Exercise directions: Copy the part that opens with the line containing "How do I perform: Click" and closes with the line containing "Action: pos(285,165)", substituting "scroll bar" for "scrollbar" and keeping everything else the same. Leave the pictures out of your answer.

## BEGIN

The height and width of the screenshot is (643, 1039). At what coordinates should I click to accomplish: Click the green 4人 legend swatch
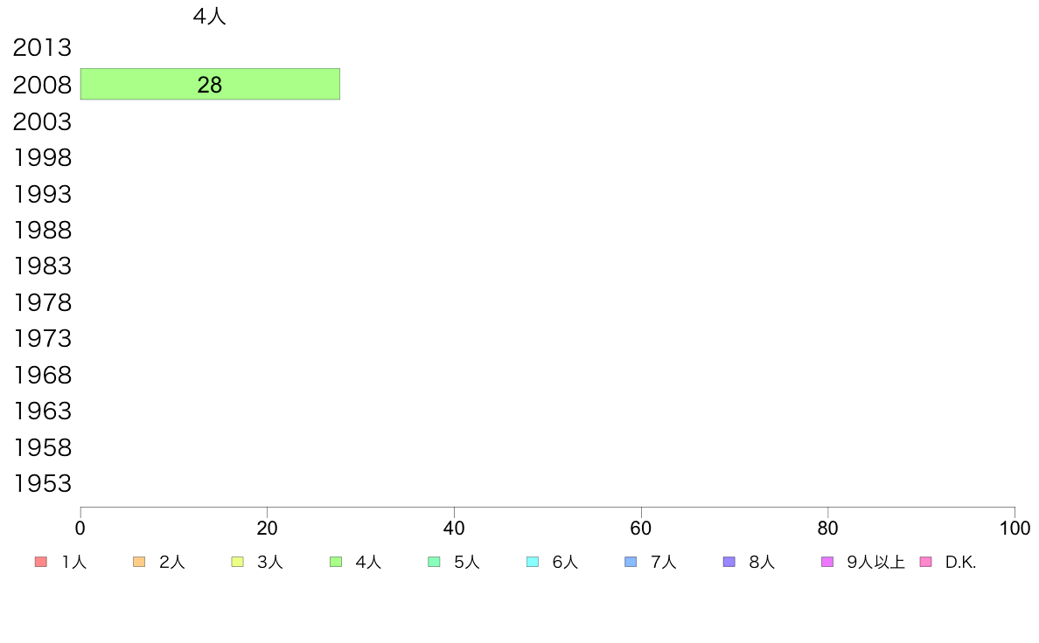click(x=335, y=562)
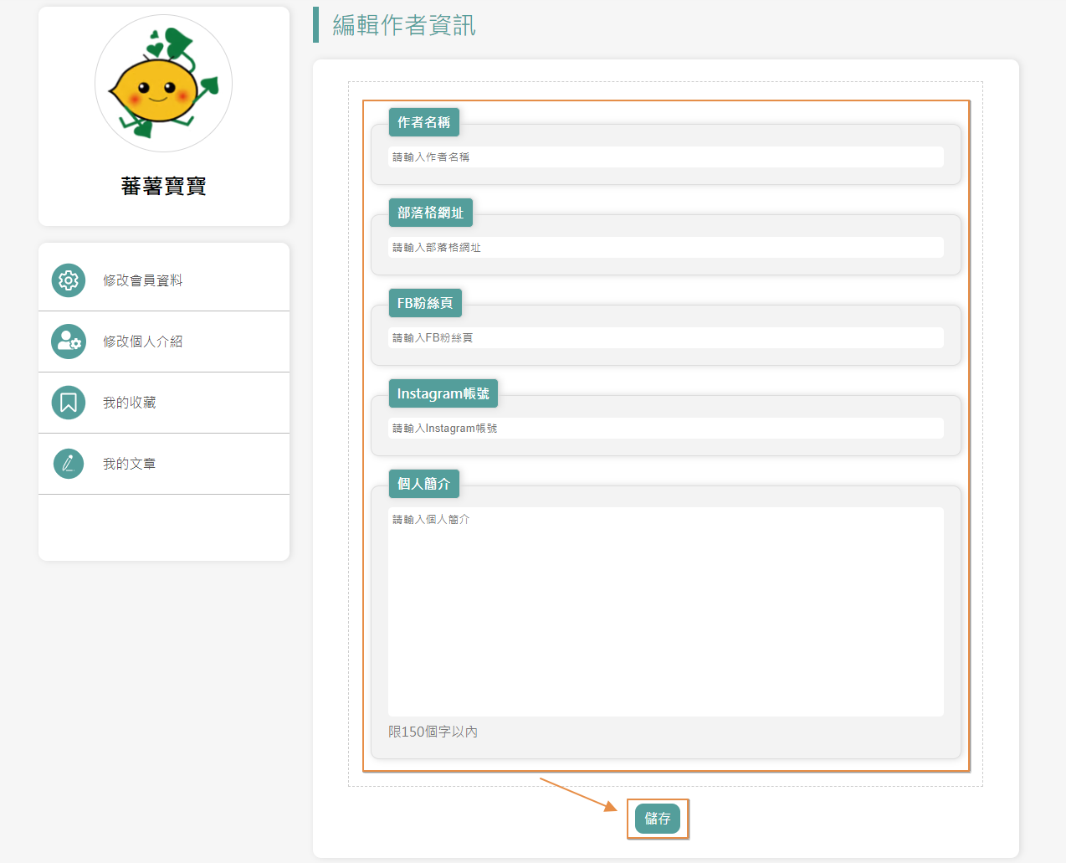This screenshot has width=1066, height=863.
Task: Click the bookmark icon for my collection
Action: 69,403
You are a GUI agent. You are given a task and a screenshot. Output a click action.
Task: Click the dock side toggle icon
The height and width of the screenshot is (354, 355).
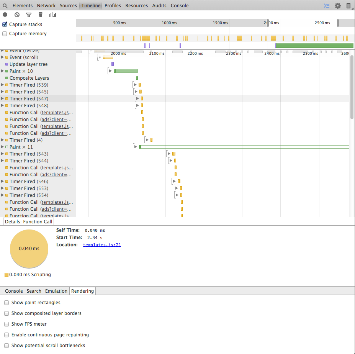pos(348,6)
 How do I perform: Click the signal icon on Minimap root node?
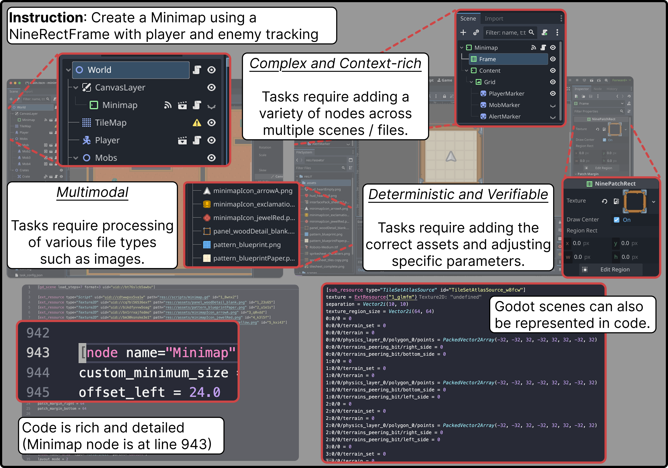click(x=533, y=47)
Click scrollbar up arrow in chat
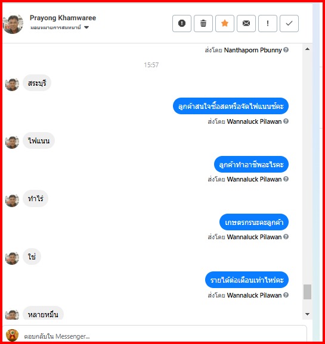 308,49
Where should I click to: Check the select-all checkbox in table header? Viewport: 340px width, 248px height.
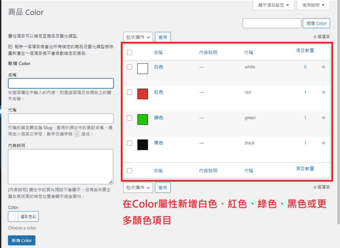(129, 52)
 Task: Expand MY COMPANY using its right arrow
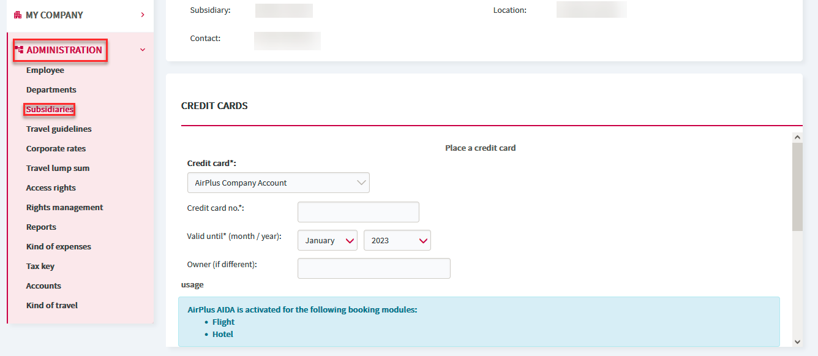(x=143, y=15)
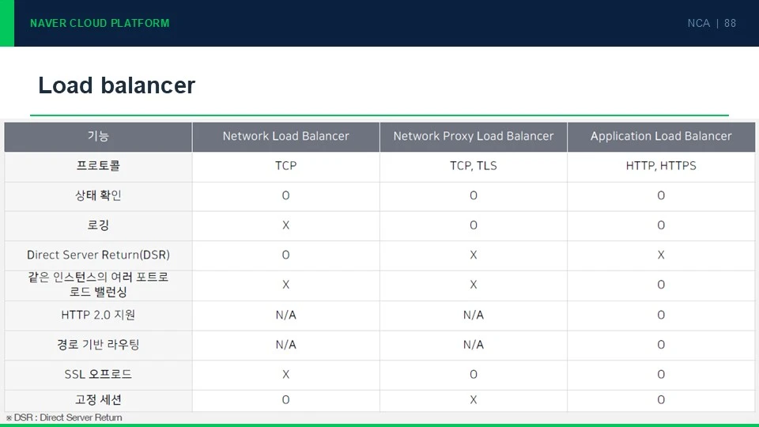Image resolution: width=759 pixels, height=427 pixels.
Task: Click the TCP cell under Network Load Balancer
Action: pos(285,165)
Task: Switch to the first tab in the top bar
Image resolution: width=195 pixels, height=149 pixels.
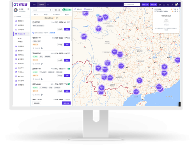Action: click(x=34, y=5)
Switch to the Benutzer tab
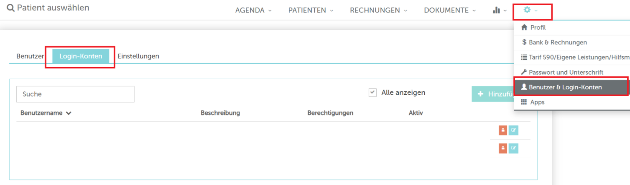Viewport: 630px width, 185px height. (30, 56)
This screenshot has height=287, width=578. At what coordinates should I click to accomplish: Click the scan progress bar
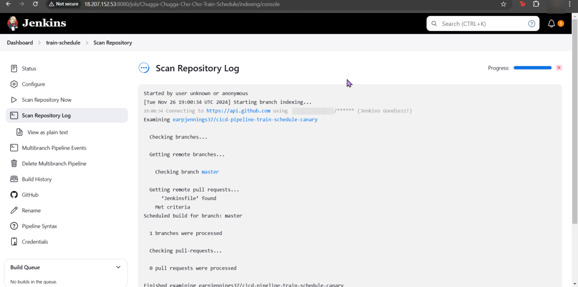(x=532, y=68)
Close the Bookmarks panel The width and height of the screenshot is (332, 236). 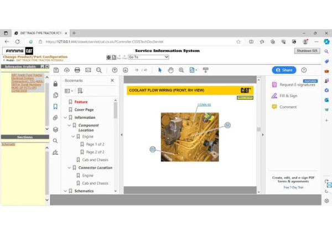[x=112, y=80]
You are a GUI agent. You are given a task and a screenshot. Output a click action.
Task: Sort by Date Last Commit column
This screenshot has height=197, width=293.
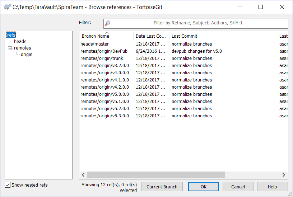pos(151,36)
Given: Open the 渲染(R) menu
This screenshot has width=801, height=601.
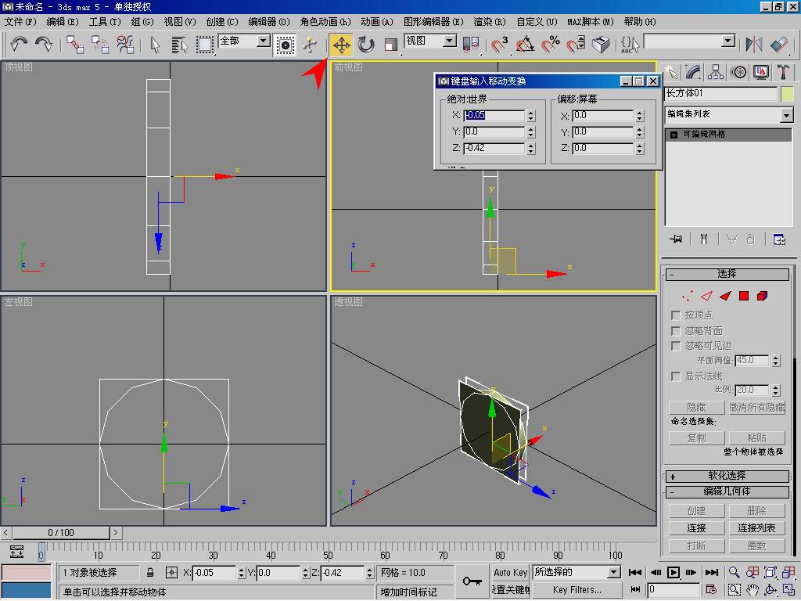Looking at the screenshot, I should point(490,22).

## END

Solution to this task:
 How do I perform: Click the signal icon on Minimap root node?
click(x=533, y=47)
Click scroll bar up arrow in chat
 308,49
Where should I click to: Check the select-all checkbox in table header? Viewport: 340px width, 248px height.
(129, 52)
 Task: Expand MY COMPANY using its right arrow
(x=143, y=15)
Image resolution: width=759 pixels, height=427 pixels.
Task: Click the TCP cell under Network Load Balancer
Action: pos(285,165)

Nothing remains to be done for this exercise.